Top of DATA SUPPLIED

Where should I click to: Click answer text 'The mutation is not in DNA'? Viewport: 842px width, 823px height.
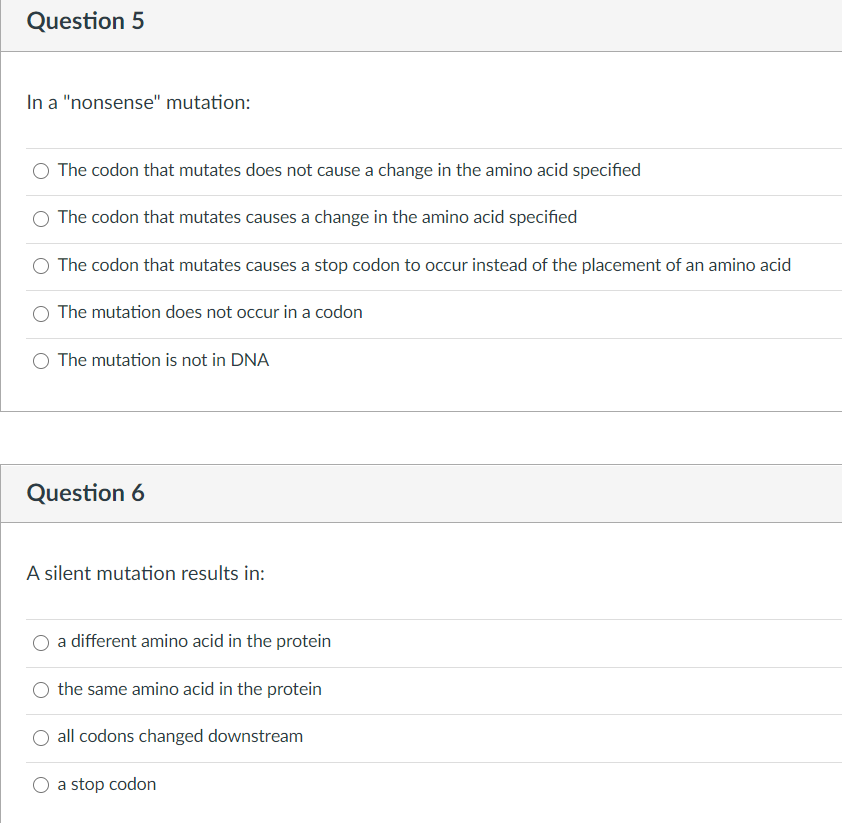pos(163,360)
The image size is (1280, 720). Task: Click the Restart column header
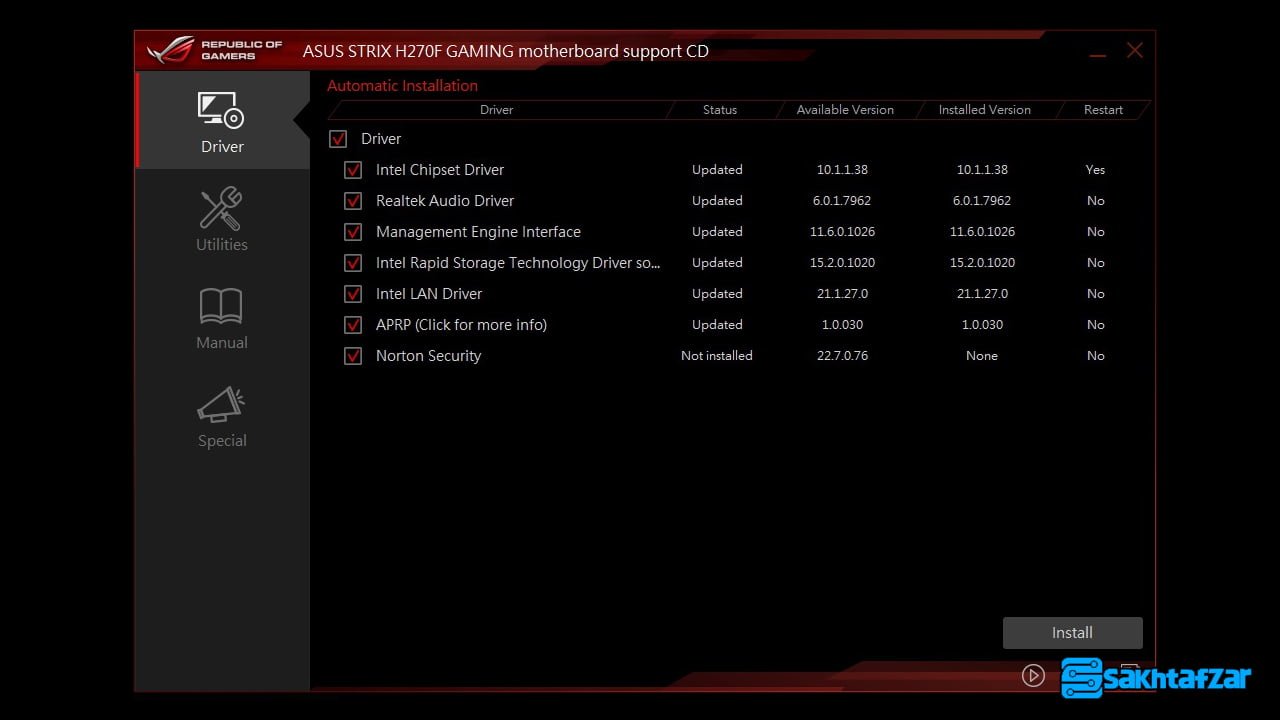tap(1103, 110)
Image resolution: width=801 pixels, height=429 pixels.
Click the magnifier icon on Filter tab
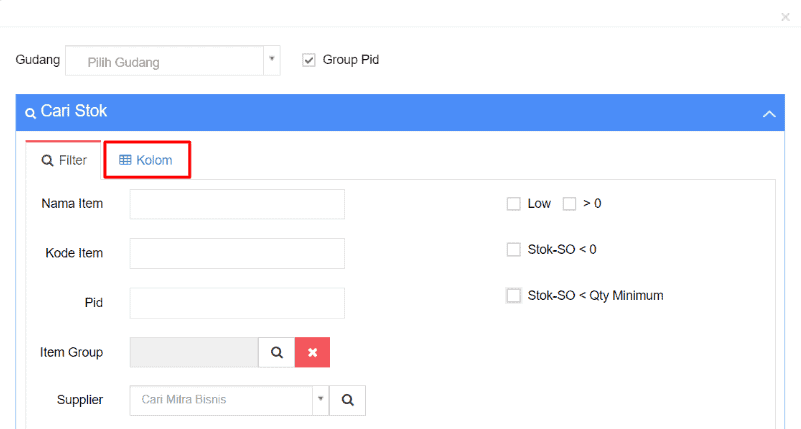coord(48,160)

Bottom of DATA SUPPLIED

[YOUR ASSIGNMENT] Quote, word for word and nothing more, every line from the line with "Image resolution: width=801" to the end of the entries, including both ends; skip any pictures.

[SOLUTION]
Image resolution: width=801 pixels, height=429 pixels.
Click the magnifier icon on Filter tab
coord(48,160)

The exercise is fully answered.